Decision Date21 December 2010
Docket NumberNo. DA 10-0179.,DA 10-0179.
Citation245 P.3d 30,2010 MT 268,358 Mont. 384
PartiesSTATE of Montana, Plaintiff and Appellee, v. Stanley D. DETHMAN, Defendant and Appellant.
CourtMontana Supreme Court

For Appellant: Colin M. Stephens, Smith & Stephens, P.C., Missoula, Montana.

For Appellee: Steve Bullock, Montana Attorney General, Sheri K. Sprigg, Assistant Attorney General, Helena, Montana, Lewis Smith, Powell County Attorney, Deer Lodge, Montana.

Justice PATRICIA O. COTTER delivered the Opinion of the Court.

¶ 1 Stanley D. Dethman (Dethman) appeals from a jury verdict in the Third Judicial District Court, Powell County, convicting him of assault on a peace officer and resisting arrest. We affirm.

ISSUES

¶ 2 A restatement of the issues on appeal is as follows:

¶ 3 1. Did the District Court abuse its discretion when it denied Dethman's motion for substitution of counsel and allowed Dethman to proceed pro se?

¶ 4 2. Did the District Court err by failing to include the full mens rea requirement for the crime of assault on a peace officer in the jury instructions?
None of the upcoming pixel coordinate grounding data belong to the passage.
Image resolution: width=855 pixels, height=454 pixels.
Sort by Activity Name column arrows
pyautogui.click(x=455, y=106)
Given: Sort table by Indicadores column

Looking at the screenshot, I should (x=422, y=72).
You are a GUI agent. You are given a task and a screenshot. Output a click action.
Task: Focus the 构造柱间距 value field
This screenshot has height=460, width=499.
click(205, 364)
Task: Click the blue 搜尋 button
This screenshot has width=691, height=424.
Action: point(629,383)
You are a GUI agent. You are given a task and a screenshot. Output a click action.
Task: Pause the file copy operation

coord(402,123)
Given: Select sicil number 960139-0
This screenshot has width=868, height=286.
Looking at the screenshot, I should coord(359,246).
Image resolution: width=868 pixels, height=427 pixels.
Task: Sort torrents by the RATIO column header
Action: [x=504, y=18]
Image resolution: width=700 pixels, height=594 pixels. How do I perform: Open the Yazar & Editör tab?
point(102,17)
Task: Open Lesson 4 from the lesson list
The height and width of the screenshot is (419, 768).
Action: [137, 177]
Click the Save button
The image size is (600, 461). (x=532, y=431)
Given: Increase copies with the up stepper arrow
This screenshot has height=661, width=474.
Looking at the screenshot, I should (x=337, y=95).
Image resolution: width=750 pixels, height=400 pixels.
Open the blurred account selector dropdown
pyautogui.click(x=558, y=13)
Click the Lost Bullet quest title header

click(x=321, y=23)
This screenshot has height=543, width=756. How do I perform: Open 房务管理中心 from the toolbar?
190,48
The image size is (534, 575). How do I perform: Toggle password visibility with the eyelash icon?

FACTUAL AND PROCEDURAL BACKGROUND

¶ 5 Dethman was charged by Information with offenses of: Driving Under the Influence of Alcohol (DUI) in violation of § 61-8-401, MCA; Assault on a Peace Officer in violation of § 45-5-210, MCA; and Resisting Arrest in violation of § 45-7-301, MCA. Public Defender Ben Krakowka (Krakowka) was assigned to represent Dethman. At his arraignment on September 23, 2008, Dethman, appearing with Krakowka, pled not guilty to all three counts.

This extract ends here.